What you need to do —
Return the lines below exactly, please, from the one containing "The width and height of the screenshot is (954, 440)." through the last one, both included, and leave out any pictures.
(Given information Opens)
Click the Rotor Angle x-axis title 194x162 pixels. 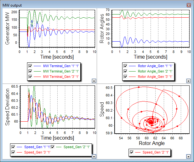click(x=151, y=143)
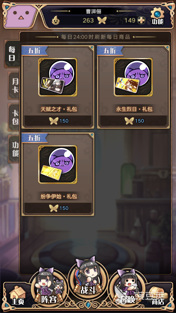Select the 永生烈日 gift pack image
The width and height of the screenshot is (176, 313).
click(x=133, y=77)
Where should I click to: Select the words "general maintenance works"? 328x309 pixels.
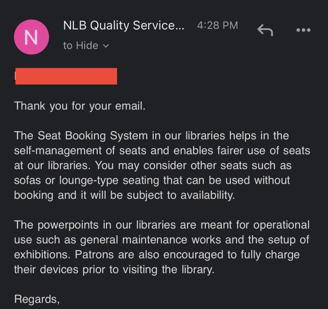pyautogui.click(x=151, y=240)
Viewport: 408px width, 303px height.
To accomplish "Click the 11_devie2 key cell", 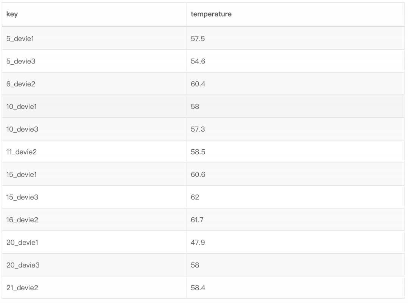I will [x=22, y=152].
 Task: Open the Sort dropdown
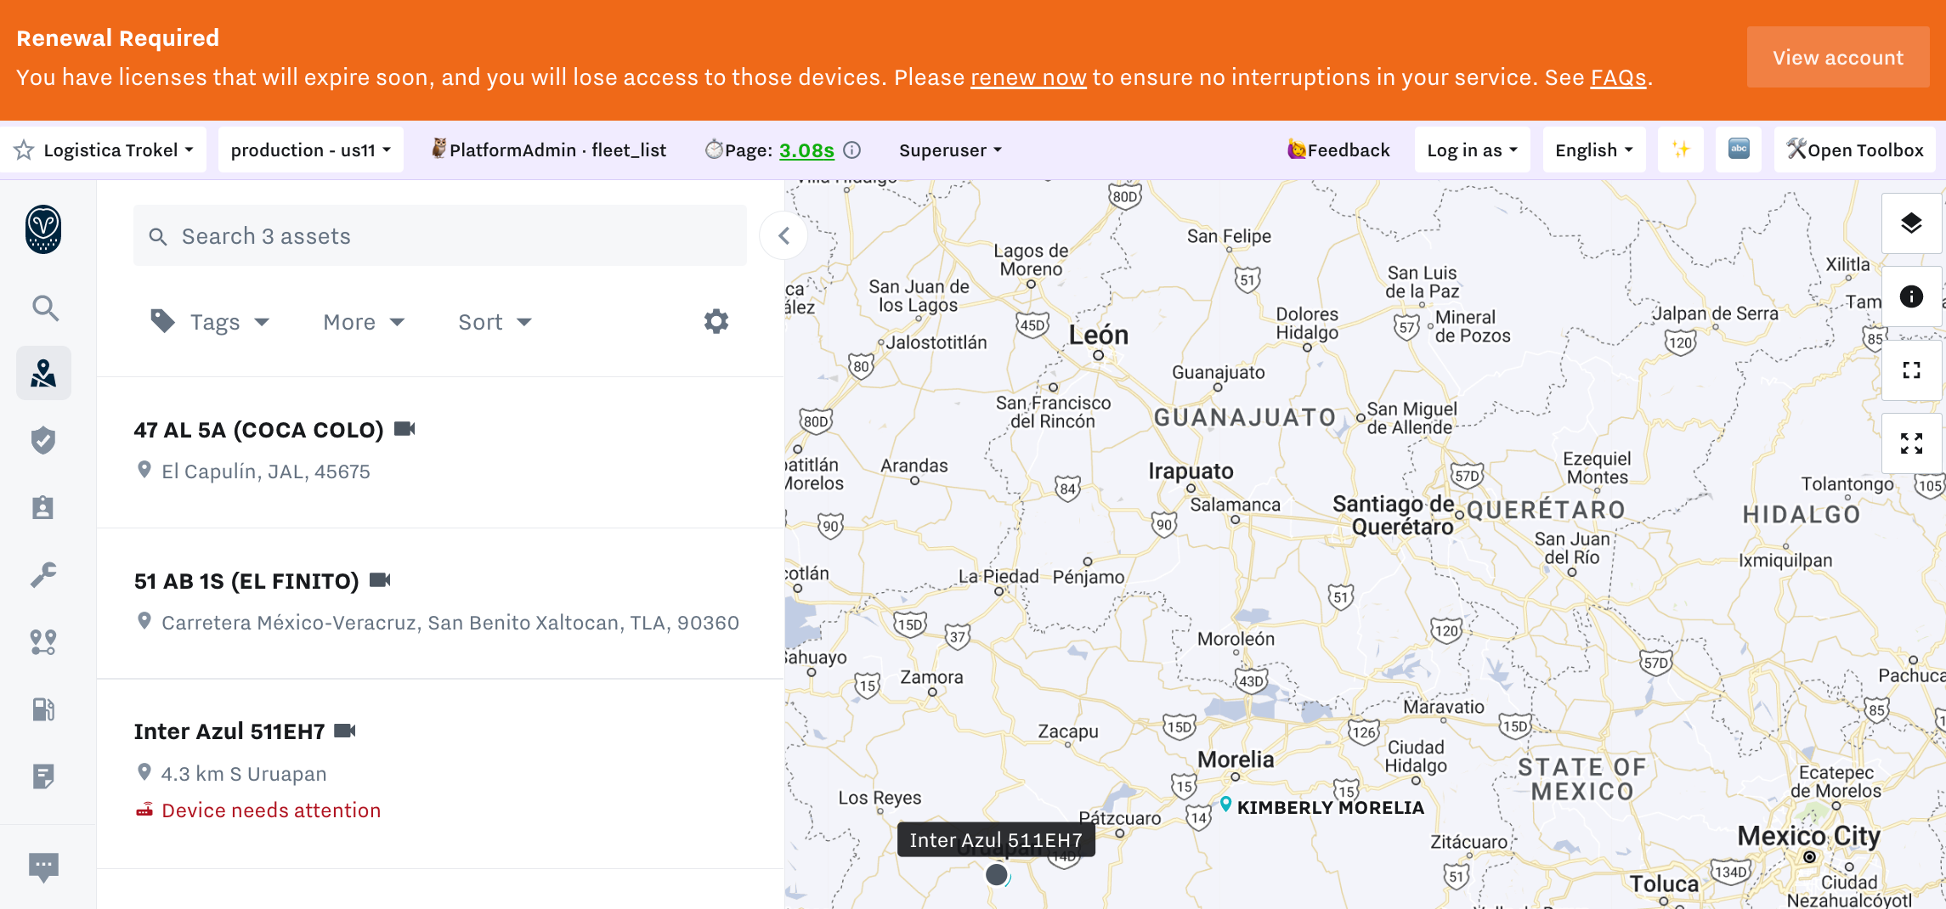(495, 322)
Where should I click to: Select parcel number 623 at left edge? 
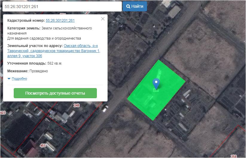pos(3,113)
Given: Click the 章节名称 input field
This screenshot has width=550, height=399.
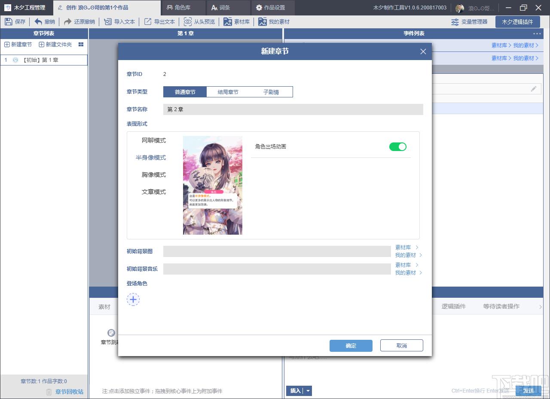Looking at the screenshot, I should (x=293, y=109).
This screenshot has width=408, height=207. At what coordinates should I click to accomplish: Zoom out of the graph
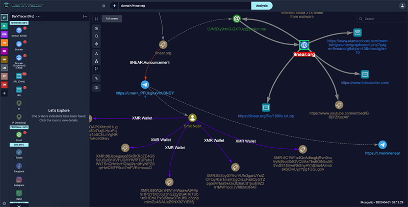(96, 36)
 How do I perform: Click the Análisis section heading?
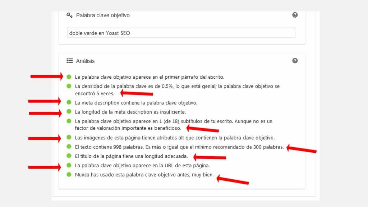[85, 61]
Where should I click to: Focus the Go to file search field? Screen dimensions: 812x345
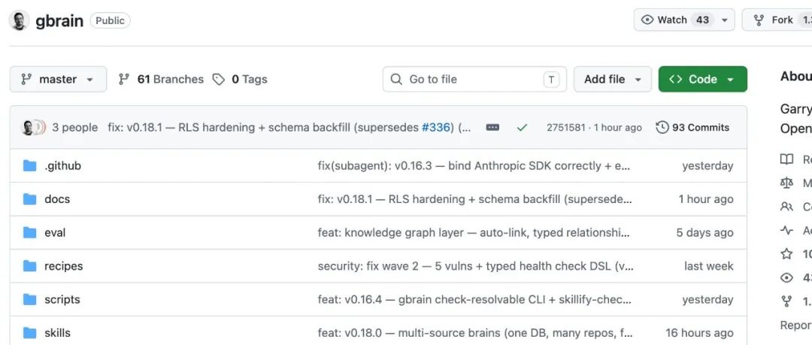474,79
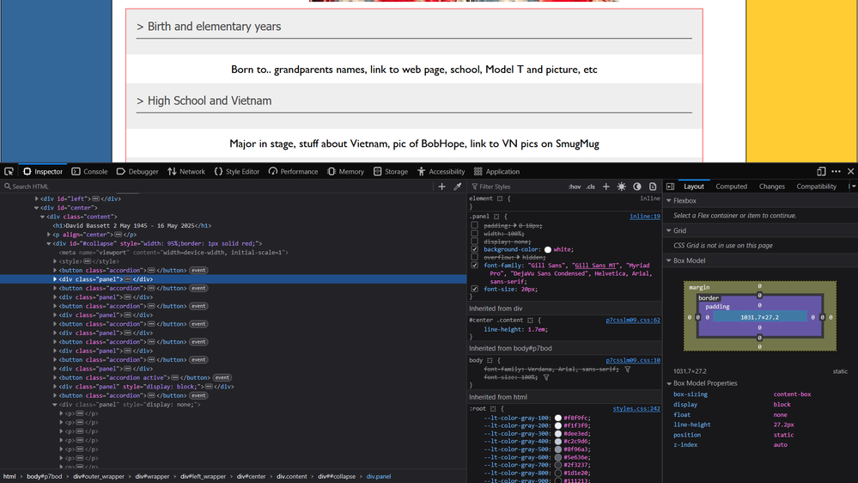Enable the padding property checkbox
The width and height of the screenshot is (858, 483).
click(x=475, y=225)
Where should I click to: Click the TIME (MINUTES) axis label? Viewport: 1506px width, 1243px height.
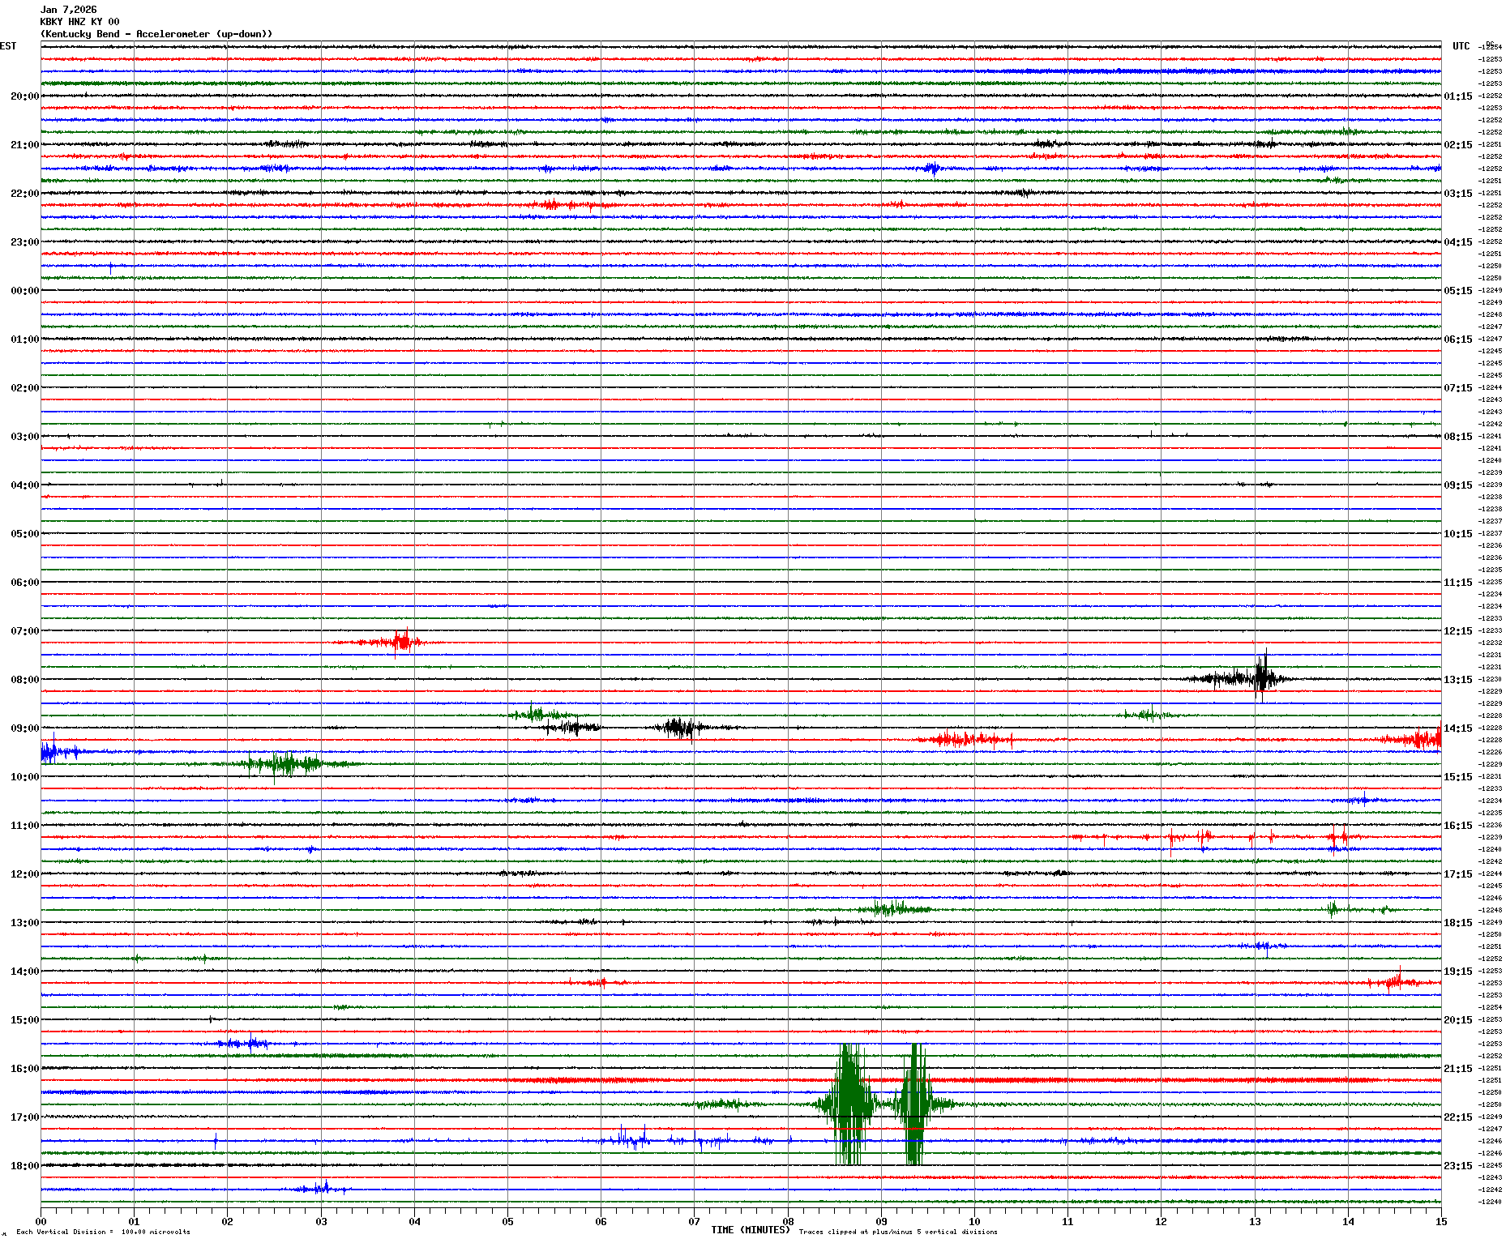[x=750, y=1230]
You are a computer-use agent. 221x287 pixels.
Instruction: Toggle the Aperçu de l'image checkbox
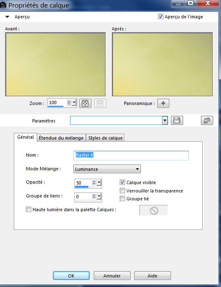[161, 17]
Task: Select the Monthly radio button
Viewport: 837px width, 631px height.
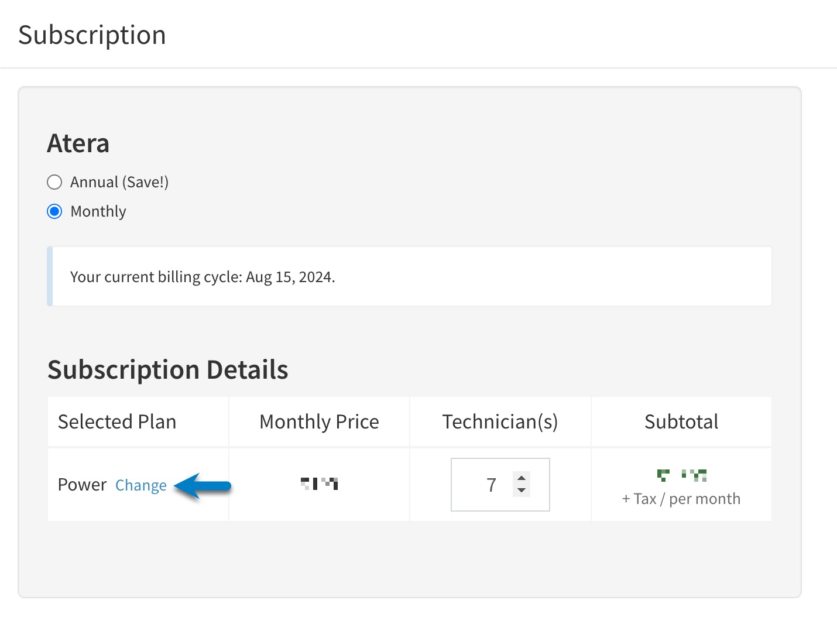Action: pos(54,211)
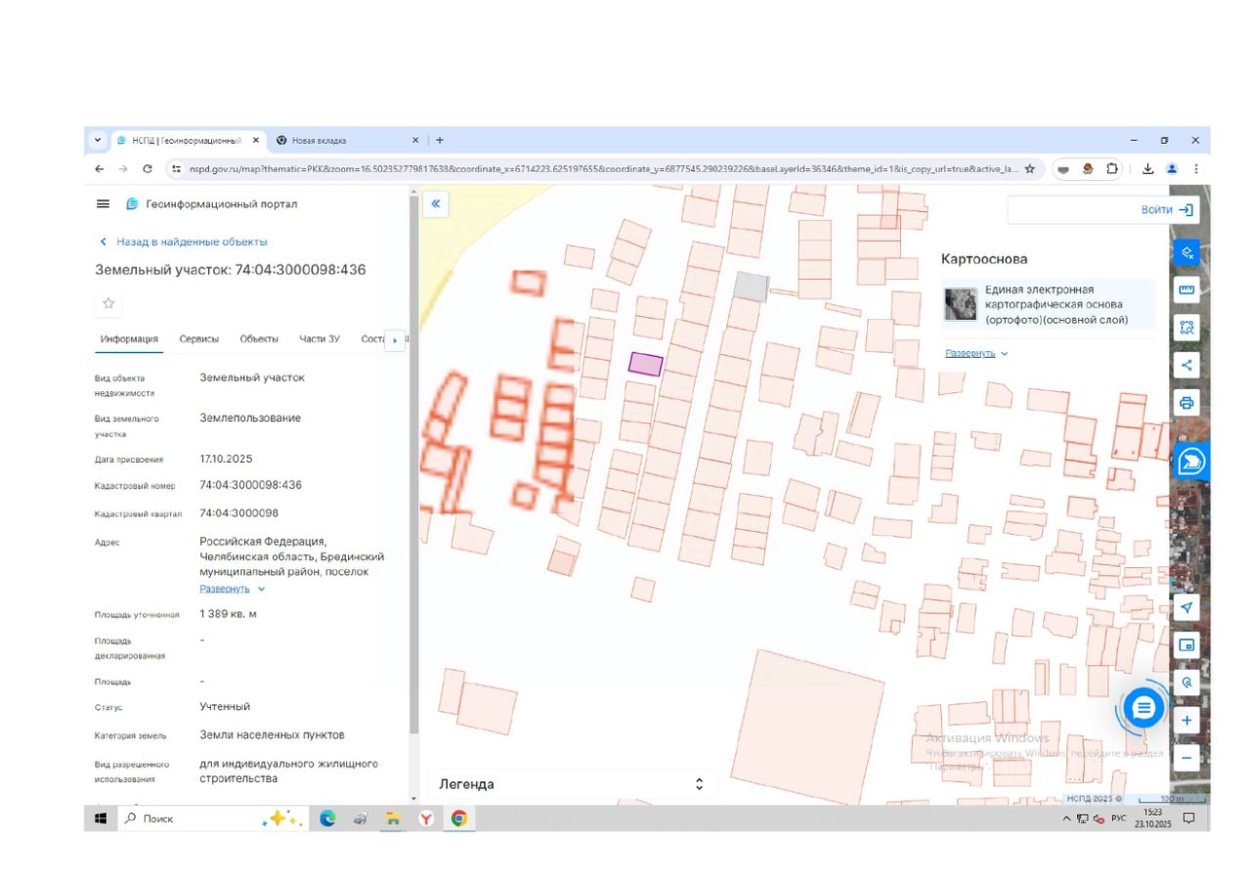Switch to the Сервисы tab
This screenshot has width=1251, height=885.
[x=199, y=339]
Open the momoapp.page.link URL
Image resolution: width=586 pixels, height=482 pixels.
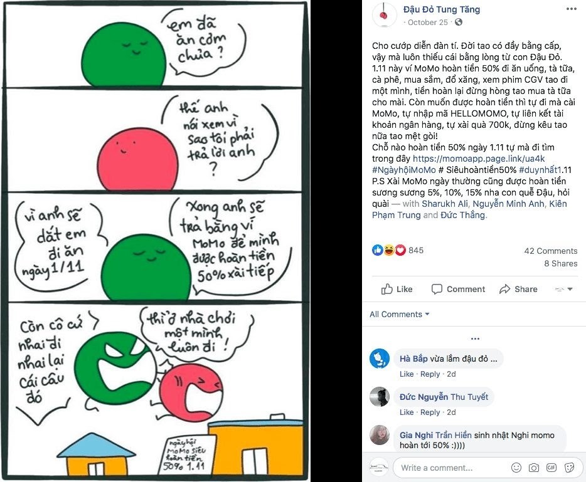(x=479, y=159)
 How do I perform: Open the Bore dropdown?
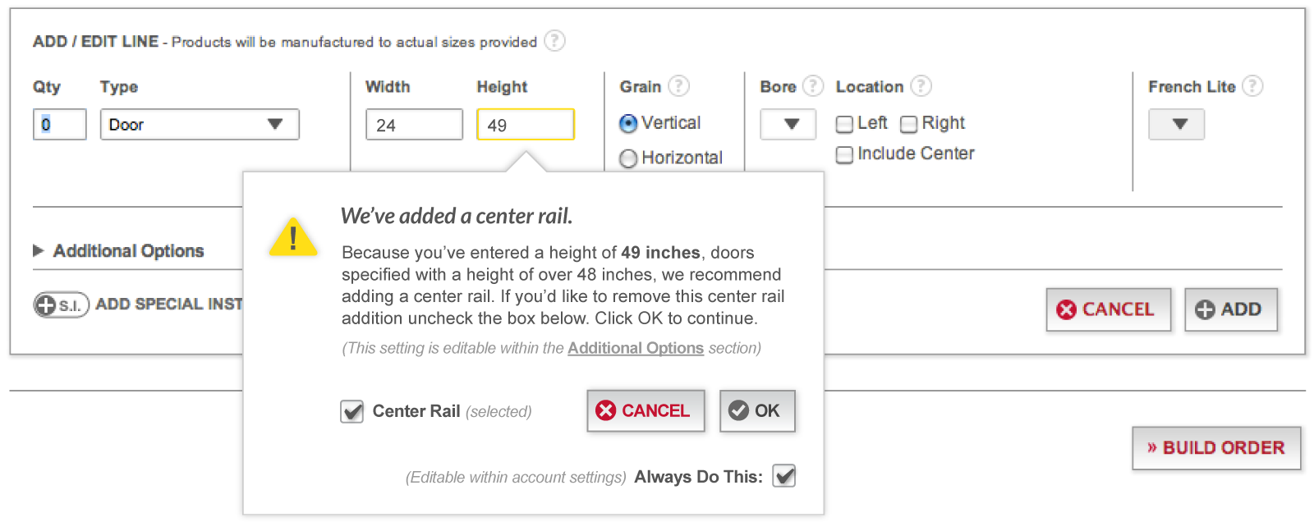tap(788, 124)
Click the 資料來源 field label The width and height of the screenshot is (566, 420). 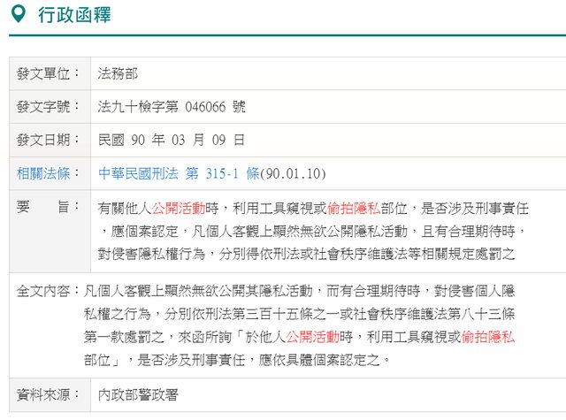47,393
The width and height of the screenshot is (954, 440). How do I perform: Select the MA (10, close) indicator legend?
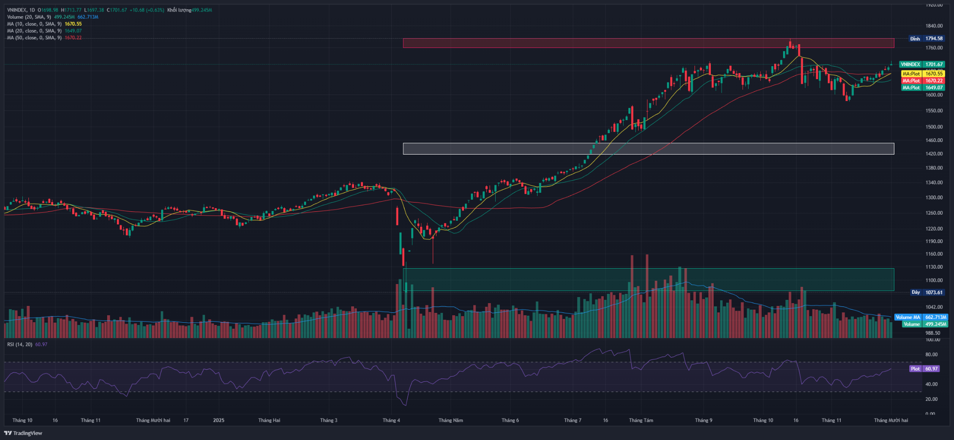[34, 24]
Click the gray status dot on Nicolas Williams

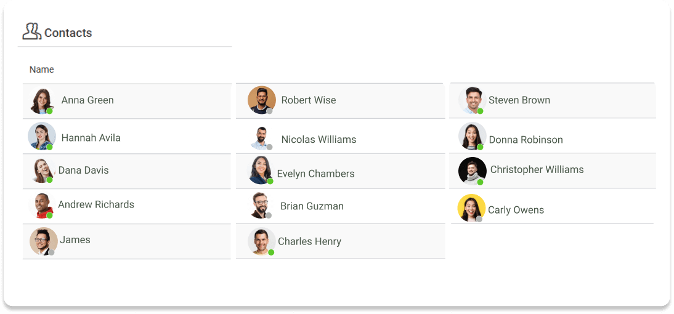coord(269,147)
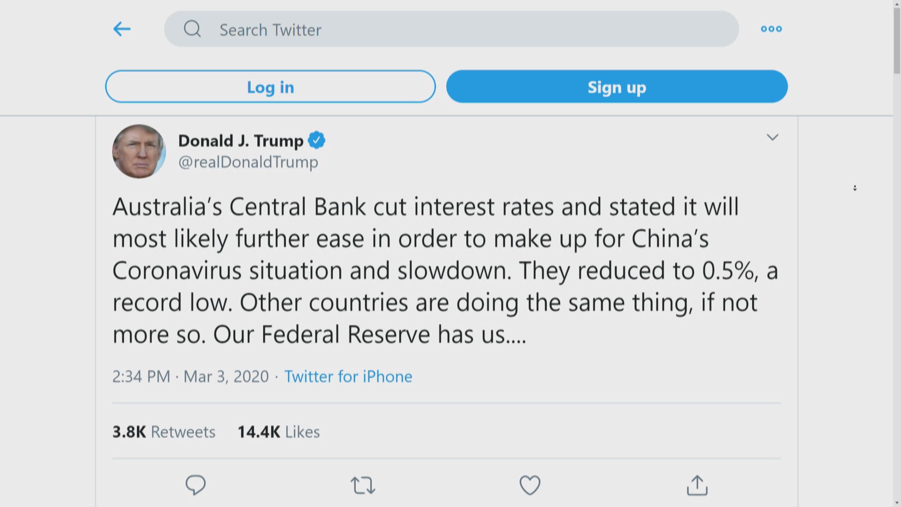Click the back arrow icon
The height and width of the screenshot is (507, 901).
tap(122, 29)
(Given information Closes)
Expected answer —
The width and height of the screenshot is (954, 440). How do I perform: Select the MA (10, close) indicator legend?
[34, 24]
Click the gray status dot on Nicolas Williams

coord(269,147)
Click the back arrow icon
The height and width of the screenshot is (507, 901).
tap(122, 29)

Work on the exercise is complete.